In the league, Clontarf won their third consecutive title.

Touring had become a regular feature of the season and 1981 was no different. It was indeed a landmark year as a 14 strong Leinster squad undertook a tour to England to play Young England and Riverside CC in two games each. The Leinster squad was captained by Hilary O’Reilly who joined two club mates in captaining representative sides, Sharon Molins who captained the South Leinster side and Ginger O’Brien who was captaining the Irish men’s team. The other selected players were: Colette Branagan, Paula Jones, Catherine McDonnell, Helen McDonnell (all Leinster) Rachel Hardiman, Karen Smyth and Marie Stanton (all Merrion), Mary Hackett, Annie Murray, Stella Owens (all Clontarf) Grainne Clancy, Mary Pat Moore (all Phoenix) and Marguerite Barry (CYM). The side was managed by Mary Sharpe.

Leinster in England 1981The Leinster squad that toured England in 1981

The trips began with the games against Young England and were played in Lancaster University. One both occasions the home side batted first and on both occasions batted for the vast majority of overs. In game 1 they scored 106 for 2 in 39 overs. This left just 23 overs for the Leinster side in which they made 79 for 6 with Marie Stanton making 30. Game 2 took a similar pattern the Young Englanders making 115 all out in 38 overs leaving 24 overs for the visitors who made 66 for 4. The game was notable for an outstanding individual performance by Stella Owens who followed up her 5 for 52 in the first innings with an unbeaten 40 in the second.
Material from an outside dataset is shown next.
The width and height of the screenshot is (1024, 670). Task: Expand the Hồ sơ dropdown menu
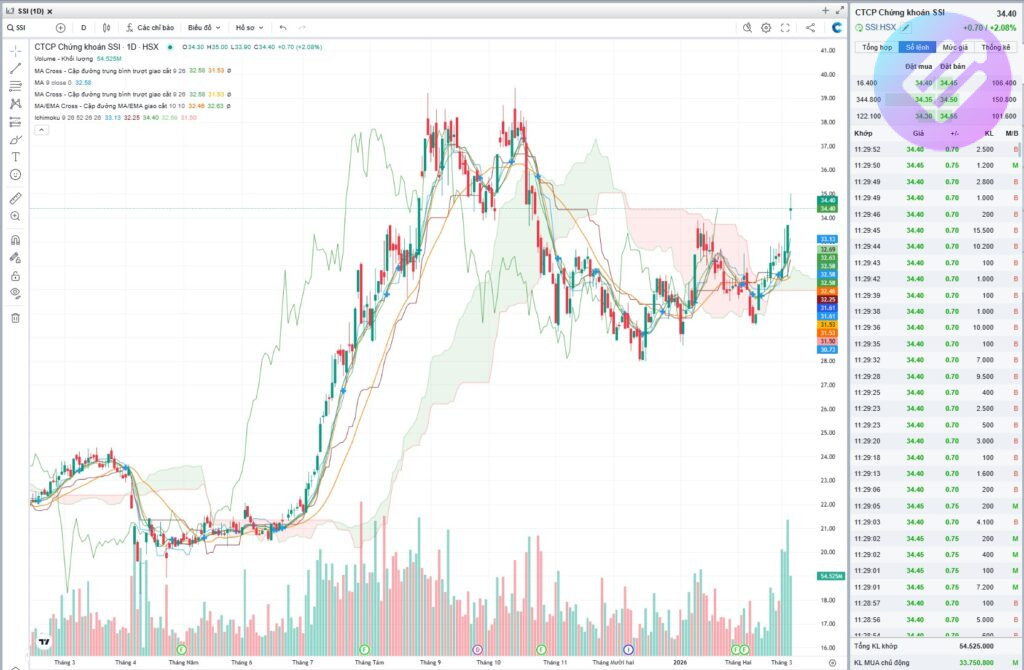coord(249,28)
The touring party then moved down to London to play Riverside CC. England was buzzing in July 1981, Ian Botham was lifting the nation on the cricket field but in London the talk of the town was the wedding of Prince Charles and Lady Diana Spencer. The hosts normally played in a public park but fears that the parks would be closed due to the wedding meant that the games were moved to Uxbridge CC which was an out ground for Middlesex CCC. In contrast to the earlier games, the visitors batted first on both occasions, losing the first by 9 wickets despite good batting from Mary Hackett (37) and Marie Stanton (36). The second game resulted in a draw after Leinster made 106 all out (Mary Pat Moore 35) but excellent bowling from Rachel Hardiman 4 for 27) restricted the hosts to 84 for 5. While the scores in these games appear low, one of the party recalls the huge boundaries, something that they were not used to in their domestic game.

It is clear that women’s cricket had moved on enormously since its restart and at remarkable pace. But there was more to come as the game moved beyond the confines of Leinster and took hold throughout the island. Those who had rekindled the interest had their eye on a bigger prize and their ambitions were to place women’s cricket on a national stage. The rest of the 80s would be interesting.

This article does not intend to be definitive. It has been compiled though the thanks to the records of Phyllis Spence together with a trawl of newspaper archives, Cricket Leinster’s 100 Not out and various LCU publications of the era. Additionally and most importantly, huge thanks to a number of players of their era who have shared their recollections and photos albums. Particular thanks to Colette Branagan, Kay Bergin, Helen Hearnden (McDonnell), Mary Murray, Mary Pat Moore, Aideen Rice and the wider Spence family. The fondness, with which the era is remembered, makes me think a reunion would be a fantastic affair.